If flink.precision >=4 and <=6, the value is interpreted as microseconds.
flink.precision > 6 is not supported.
- Example Avro schema
{ "name": "column0", "type": { "type": "long", "logicalType": "local-timestamp-micros", "flink.precision": 5, "flink.version": 1, "arg.properties": { "range": { "min": 0, "max": 9223372036854775807 } } } }
local-timestamp-millis¶
- Iceberg type: timestamp adjustToUTC = false : timestamp without zone
- Support status: Supported (millisecond precision not supported)
- Value range
- min = -9223372036854775
- max = 9223372036854775 (Long.MAX_VALUE/1000)
- Additional properties
- flink.precision default value is 3
- flink.precision minimum value is 0
- flink.precision maximum value is 3
flink.precision > 3 is not supported.
Because this is a millisecond value, there is a chance for long overflow and value to become negative, so accepted values are only within the specified range.
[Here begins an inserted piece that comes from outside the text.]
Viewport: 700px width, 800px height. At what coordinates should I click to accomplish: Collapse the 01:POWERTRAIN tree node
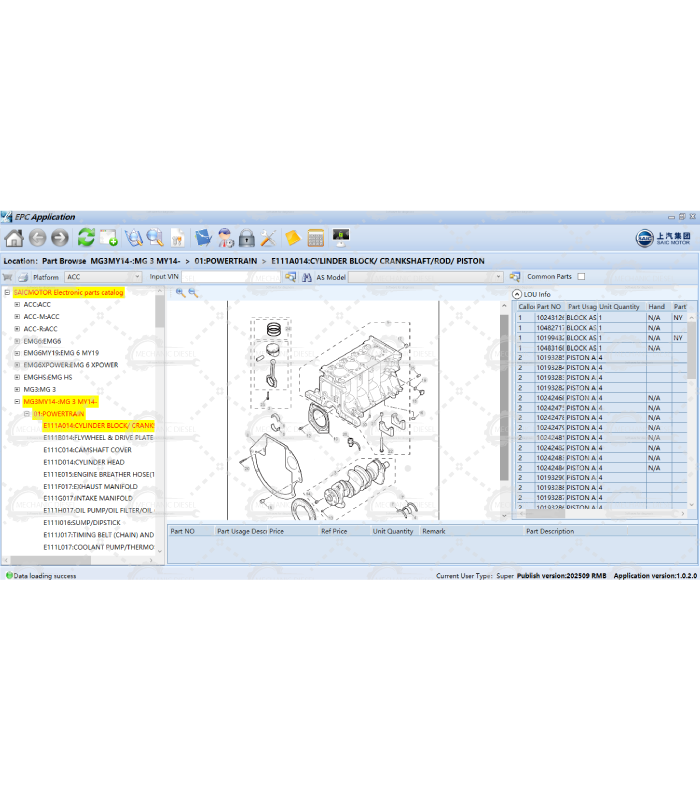(x=27, y=413)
Negative values are supported.
- Example Avro schema
{ "name": "column0", "type": { "type": "long", "logicalType": "local-timestamp-millis", "flink.precision": 2, "flink.version": 1, "arg.properties": { "range": { "min": -9223372036854775, "max": 9223372036854775 } } } }
time-micros¶
- Iceberg type: long
- Support status: Supported
- Value range
- min = -9223372036854775807
- max = 9223372036854775807 (Long.MAX_VALUE)
Flink doesn’t support reading Avro time-micros as a TIME type. Flink supports TIME with precision up to 3. time-micros is read and written as BIGINT.
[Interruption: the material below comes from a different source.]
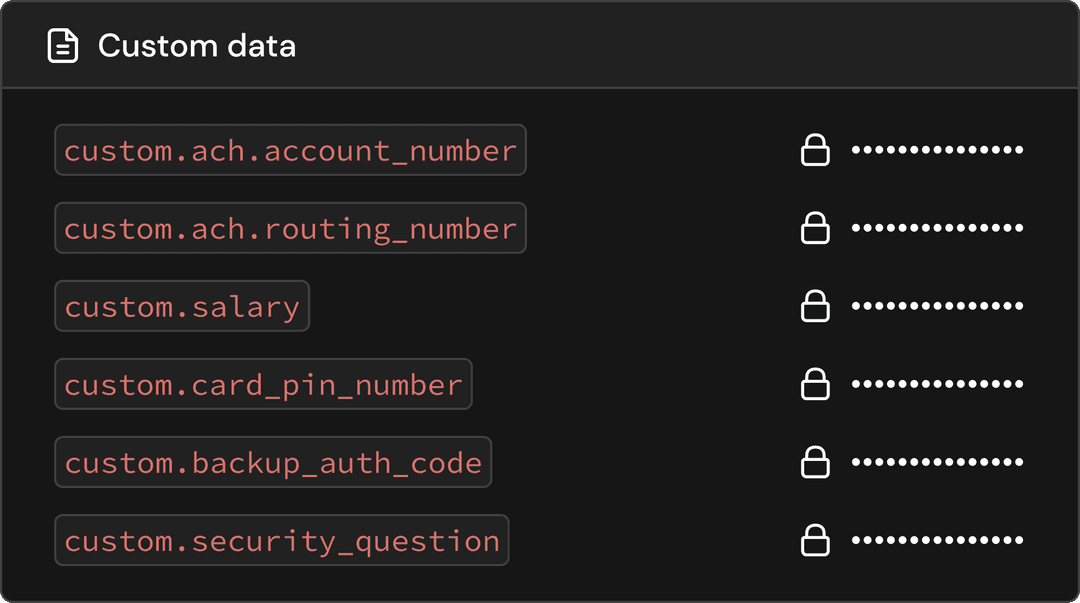Reveal masked value for security_question row

[937, 540]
The flink.precision value has no significance, because the value is interpreted as BIGINT and not TIME.
- Example Avro schema
{ "name": "column0", "type": { "type": "long", "logicalType": "time-micros", "flink.precision": 1, "flink.version": 1, "arg.properties": { "range": { "min": -9223372036854775807, "max": 9223372036854775807 } } } }
time-millis¶
- Iceberg type: time (time of day without date, timezone)
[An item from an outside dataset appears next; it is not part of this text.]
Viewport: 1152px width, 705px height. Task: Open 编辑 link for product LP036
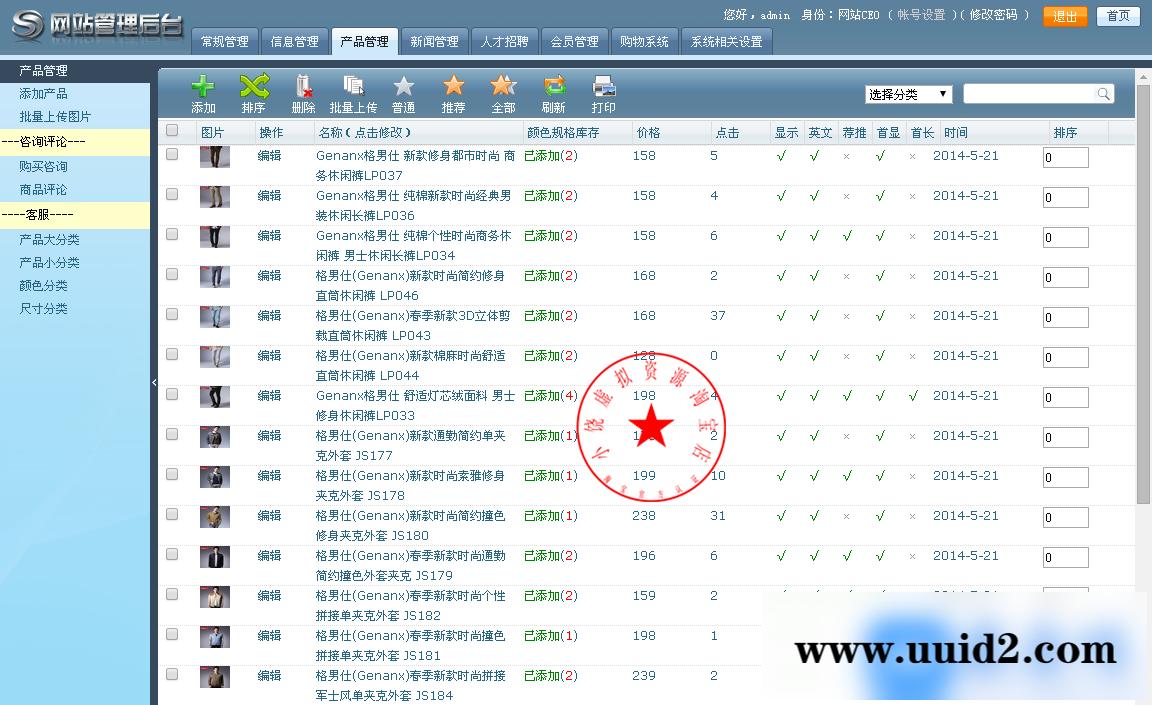[268, 196]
- Support status: Supported (millisecond precision not supported, will be microsecond precision)
- Value range
- min = 0
- max = 86400000 (number of milliseconds in a day)
- Additional properties
- flink.precision default value is 3
- flink.precision minimum value is 0
- flink.precision maximum value is 3
flink.precision > 3 is not supported.
Important
Materialisation occurs even if the value is outside the range, but Iceberg reading will fail and the table will become unusable.
- Example Avro schema
{ "name": "column0", "type": { "type": "int", "logicalType": "time-milllis", "flink.precision": 1, "flink.version": 1, "arg.properties": { "range": { "min": 0, "max": 86400000 } } } }
timestamp-micros¶
- Iceberg type: timestamptz adjustToUTC = true, microsecond precision with timezone
- Support status: Supported
Represents a timestamp, with microsecond precision, independent of a particular
time zone or calendar. The long
stores the number of microseconds from the
unix epoch, 1 January 1970 00:00:00.000000 UTC.
- Value range
- min = 0
- max = 9223372036854775807 (Long.MAX_VALUE)
- Additional properties
- flink.precision default value is 6
- flink.precision minimum value is 0
- flink.precision maximum value is 6
If flink.precision <= 3, the value is interpreted as milliseconds instead of microseconds during Avro-to-row-data conversion.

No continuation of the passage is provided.